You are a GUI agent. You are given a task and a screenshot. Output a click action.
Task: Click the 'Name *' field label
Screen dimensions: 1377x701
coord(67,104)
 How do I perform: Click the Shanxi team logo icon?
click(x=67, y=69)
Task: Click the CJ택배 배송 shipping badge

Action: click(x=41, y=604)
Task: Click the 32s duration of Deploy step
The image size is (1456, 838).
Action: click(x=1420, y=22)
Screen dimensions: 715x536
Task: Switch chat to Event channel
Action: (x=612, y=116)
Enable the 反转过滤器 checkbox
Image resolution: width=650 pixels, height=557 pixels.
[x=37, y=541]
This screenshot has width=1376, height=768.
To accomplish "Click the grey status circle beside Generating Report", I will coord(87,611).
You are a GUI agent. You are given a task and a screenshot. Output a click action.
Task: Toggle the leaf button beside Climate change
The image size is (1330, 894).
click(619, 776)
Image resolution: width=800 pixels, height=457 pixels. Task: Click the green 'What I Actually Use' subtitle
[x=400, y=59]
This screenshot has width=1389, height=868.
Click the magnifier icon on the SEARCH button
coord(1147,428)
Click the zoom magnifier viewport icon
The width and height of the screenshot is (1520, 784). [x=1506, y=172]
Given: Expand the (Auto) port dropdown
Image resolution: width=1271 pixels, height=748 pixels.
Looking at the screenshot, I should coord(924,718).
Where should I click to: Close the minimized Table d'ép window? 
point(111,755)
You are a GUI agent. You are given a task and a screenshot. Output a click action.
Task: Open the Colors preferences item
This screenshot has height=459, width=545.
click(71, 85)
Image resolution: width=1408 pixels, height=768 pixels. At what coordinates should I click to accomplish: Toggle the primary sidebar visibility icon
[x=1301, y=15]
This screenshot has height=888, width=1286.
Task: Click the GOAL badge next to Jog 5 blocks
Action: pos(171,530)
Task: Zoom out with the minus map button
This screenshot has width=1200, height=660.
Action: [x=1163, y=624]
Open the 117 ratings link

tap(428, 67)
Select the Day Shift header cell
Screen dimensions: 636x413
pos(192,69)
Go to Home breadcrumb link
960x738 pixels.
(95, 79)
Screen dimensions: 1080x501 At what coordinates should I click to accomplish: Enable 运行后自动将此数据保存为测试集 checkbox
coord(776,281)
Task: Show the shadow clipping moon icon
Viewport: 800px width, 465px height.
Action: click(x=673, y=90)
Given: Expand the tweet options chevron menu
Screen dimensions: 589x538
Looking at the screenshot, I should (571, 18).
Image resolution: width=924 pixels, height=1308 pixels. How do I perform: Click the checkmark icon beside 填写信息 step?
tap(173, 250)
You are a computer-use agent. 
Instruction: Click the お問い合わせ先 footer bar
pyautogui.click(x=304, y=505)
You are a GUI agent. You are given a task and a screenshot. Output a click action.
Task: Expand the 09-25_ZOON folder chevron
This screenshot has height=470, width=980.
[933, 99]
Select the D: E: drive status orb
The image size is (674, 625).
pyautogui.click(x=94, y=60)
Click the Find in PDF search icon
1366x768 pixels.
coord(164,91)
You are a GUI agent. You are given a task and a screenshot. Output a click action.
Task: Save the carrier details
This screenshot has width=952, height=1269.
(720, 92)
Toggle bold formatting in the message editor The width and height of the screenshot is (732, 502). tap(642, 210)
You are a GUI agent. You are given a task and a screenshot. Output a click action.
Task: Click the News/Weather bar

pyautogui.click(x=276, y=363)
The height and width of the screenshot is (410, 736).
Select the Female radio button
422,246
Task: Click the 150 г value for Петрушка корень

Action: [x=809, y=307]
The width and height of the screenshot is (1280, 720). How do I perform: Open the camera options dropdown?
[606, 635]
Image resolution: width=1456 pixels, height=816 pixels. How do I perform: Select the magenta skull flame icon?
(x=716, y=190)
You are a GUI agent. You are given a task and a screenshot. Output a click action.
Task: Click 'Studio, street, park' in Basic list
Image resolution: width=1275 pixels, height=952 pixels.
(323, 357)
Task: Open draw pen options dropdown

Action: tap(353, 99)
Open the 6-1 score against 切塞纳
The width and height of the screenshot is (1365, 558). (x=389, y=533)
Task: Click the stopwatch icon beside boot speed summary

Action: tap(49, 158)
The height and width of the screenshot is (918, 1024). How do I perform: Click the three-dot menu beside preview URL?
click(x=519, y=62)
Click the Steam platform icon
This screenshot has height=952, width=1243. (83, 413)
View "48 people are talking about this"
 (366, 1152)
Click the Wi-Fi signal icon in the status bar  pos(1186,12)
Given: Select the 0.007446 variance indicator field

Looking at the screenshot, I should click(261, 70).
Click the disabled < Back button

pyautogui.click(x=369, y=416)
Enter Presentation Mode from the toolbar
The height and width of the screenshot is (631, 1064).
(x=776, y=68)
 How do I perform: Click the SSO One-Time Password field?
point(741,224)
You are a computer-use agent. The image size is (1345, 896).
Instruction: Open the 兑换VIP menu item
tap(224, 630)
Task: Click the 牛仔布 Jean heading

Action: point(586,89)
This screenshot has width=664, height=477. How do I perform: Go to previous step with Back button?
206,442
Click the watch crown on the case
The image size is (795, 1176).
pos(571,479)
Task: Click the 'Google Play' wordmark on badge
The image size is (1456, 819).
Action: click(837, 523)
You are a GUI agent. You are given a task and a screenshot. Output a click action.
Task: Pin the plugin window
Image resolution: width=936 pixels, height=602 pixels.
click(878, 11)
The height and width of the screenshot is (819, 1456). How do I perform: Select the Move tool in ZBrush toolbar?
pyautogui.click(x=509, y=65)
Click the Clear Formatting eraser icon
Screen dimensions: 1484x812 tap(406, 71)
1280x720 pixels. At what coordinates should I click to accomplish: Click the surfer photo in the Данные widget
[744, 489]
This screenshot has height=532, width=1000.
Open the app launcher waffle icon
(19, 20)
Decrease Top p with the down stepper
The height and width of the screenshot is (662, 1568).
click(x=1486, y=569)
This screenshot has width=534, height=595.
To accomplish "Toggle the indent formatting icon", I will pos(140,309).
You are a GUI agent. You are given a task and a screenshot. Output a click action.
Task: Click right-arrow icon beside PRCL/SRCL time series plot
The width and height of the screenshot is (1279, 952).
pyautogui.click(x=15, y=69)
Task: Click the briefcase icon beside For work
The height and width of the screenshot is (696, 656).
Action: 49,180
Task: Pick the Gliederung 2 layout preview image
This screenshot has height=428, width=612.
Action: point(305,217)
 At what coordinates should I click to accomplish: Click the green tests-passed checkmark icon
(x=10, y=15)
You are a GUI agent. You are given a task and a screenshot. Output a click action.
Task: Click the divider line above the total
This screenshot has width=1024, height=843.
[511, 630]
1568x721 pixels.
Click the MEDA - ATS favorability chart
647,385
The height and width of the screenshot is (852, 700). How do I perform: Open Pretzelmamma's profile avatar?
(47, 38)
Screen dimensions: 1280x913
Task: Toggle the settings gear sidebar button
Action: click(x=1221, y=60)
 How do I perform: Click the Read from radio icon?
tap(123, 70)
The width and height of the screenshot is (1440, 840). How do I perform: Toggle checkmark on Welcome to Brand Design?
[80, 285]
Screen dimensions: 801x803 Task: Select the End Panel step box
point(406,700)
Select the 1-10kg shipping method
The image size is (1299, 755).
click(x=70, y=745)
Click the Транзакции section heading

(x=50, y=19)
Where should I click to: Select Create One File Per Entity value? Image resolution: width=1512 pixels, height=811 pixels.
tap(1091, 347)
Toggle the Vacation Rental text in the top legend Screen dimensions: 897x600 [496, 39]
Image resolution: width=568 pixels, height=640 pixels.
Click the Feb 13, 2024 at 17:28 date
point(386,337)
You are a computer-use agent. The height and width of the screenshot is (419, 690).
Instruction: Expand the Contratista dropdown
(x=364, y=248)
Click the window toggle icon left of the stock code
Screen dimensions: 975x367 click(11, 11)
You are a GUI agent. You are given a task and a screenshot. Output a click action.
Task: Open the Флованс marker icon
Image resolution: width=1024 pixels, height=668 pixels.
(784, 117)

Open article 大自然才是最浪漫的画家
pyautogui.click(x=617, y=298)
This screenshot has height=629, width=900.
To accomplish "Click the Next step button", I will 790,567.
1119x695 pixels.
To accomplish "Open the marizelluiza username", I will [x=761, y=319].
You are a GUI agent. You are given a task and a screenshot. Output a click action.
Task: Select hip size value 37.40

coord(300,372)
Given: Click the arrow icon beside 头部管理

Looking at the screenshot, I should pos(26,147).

◆ Aim of the exercise ◆
Each line of the records that contains the string "will" must be copied.

◆ Output of the exercise ◆
To accomplish "Click the grey status circle beside Generating Report", I will coord(87,611).
To accomplish "Toggle the indent formatting icon", I will pos(140,309).
To accomplish "Click the Next step button", I will 790,567.
To accomplish "Open the marizelluiza username", I will [x=761, y=319].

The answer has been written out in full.